連載
#21 コミチ漫画コラボ
「私を置いて 世界が感動している」最後の運動会、選ばれなかった私
小柳かおりさんが描く「みんなチアになりたかった」
主人公の女子高校生が通う学校では、運動会の応援合戦として、一部の生徒たちによるチアリーディングが伝統になっていました。チアガールの華やかなダンスとはじける笑顔に、主人公は1年生のころから憧れを持っていました。
3年生になったとき、主人公は念願のチアガールに立候補します。ところが、3年生のチアガールの定員が8人なのに対し、立候補したのは10人。2人があきらめなくてはならない状況です。
主人公はくじ引きで決めようと提案しますが、チア経験者であるチームリーダーは「10人でお互いに投票し合って得票数で決めるね」と、半ば強引にすすめてしまいます。主人公も、それ以上反論することはできません。
実は立候補した人のうち、リーダー含む8人は仲良しグループ。クラス替えで、途中からグループの女子と仲良くなった主人公は不利な立場でした。
投票ののち、授業中にリーダーの女子生徒から渡された手紙には、「ごめんね」の文字。主人公の落選を伝える手紙でした。
≪仕方のないこと わかってはいても 不公平感による悔しさと 劣等感が残った≫
チアガールに選ばれなかった主人公は、徐々にグループ内でも疎外感や居所のなさを感じ始めます。選ばれた生徒と自分を比べては卑屈な気持ちになってしまい、グループを離れ、別の友だちと行動するようになります。
そんななか、ある出来事が起こるのでしたーー。
「みんなチアになりたかった」は作者の小柳さんの実際の経験を描いたものです。小柳さんは、会計関連会社に勤めるかたわら、コルクBooksを中心に漫画家として活動しています。
「チアガールには憧れていたんですが、私は目立つタイプじゃなかったので、実際は『なりたい』と言うのがおこがましいくらいでした」

> **課題内容 1**
記録のうち「The height and」を含む行から記録の最後までを、依頼文も含めてもう一度書き出し、回答にある座標の数値をすべて-137ずらしてください。
以下の記録は本文とは無関係です。

> **データ抜粋**

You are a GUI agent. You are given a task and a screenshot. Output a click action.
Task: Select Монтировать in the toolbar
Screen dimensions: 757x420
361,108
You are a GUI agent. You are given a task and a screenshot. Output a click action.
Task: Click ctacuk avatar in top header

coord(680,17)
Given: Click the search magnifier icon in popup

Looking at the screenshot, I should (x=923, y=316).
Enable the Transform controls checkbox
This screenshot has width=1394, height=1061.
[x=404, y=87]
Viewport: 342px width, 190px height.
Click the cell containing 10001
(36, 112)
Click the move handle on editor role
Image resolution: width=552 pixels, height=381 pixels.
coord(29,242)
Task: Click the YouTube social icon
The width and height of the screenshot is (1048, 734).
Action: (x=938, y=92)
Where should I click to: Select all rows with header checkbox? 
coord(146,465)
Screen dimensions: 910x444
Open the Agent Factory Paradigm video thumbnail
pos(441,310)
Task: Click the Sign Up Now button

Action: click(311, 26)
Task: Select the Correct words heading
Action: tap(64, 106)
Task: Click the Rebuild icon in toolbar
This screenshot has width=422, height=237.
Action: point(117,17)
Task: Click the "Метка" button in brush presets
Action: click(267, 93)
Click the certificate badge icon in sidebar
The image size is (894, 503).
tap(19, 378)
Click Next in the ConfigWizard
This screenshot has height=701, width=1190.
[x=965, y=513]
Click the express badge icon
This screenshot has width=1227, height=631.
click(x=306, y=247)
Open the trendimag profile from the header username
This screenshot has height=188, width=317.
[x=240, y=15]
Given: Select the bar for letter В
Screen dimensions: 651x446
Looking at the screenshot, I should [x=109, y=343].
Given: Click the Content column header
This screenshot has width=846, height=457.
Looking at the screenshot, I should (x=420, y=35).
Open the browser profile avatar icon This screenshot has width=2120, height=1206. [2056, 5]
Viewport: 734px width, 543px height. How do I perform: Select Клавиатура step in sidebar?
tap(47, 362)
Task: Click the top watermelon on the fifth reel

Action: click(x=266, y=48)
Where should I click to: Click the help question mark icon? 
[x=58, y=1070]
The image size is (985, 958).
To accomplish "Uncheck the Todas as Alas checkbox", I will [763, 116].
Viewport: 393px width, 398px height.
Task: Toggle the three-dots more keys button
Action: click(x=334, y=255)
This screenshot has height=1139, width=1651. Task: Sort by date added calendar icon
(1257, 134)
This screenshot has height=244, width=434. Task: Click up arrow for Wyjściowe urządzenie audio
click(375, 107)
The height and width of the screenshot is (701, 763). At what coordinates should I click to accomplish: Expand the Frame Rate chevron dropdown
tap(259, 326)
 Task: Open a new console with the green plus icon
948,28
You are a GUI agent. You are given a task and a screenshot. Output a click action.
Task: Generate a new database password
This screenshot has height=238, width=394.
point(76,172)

> **課題内容 2**
本文の一文「「みんなチアになりたかった」は作者の小柳さんの実際の経験を描いたものです。」を英語に訳してください。

> **出力結果 1**
The height and width of the screenshot is (701, 763). At what coordinates should I click to accomplish: Expand the Frame Rate chevron dropdown
tap(122, 189)
 Task: Open a new console with the green plus icon
811,-109
You are a GUI agent. You are given a task and a screenshot. Output a click action.
Task: Generate a new database password
This screenshot has height=238, width=394.
point(-61,35)

> **出力結果 2**
"Everyone Wanted to Be a Cheerleader" depicts the real-life experience of its author, Koyanagi.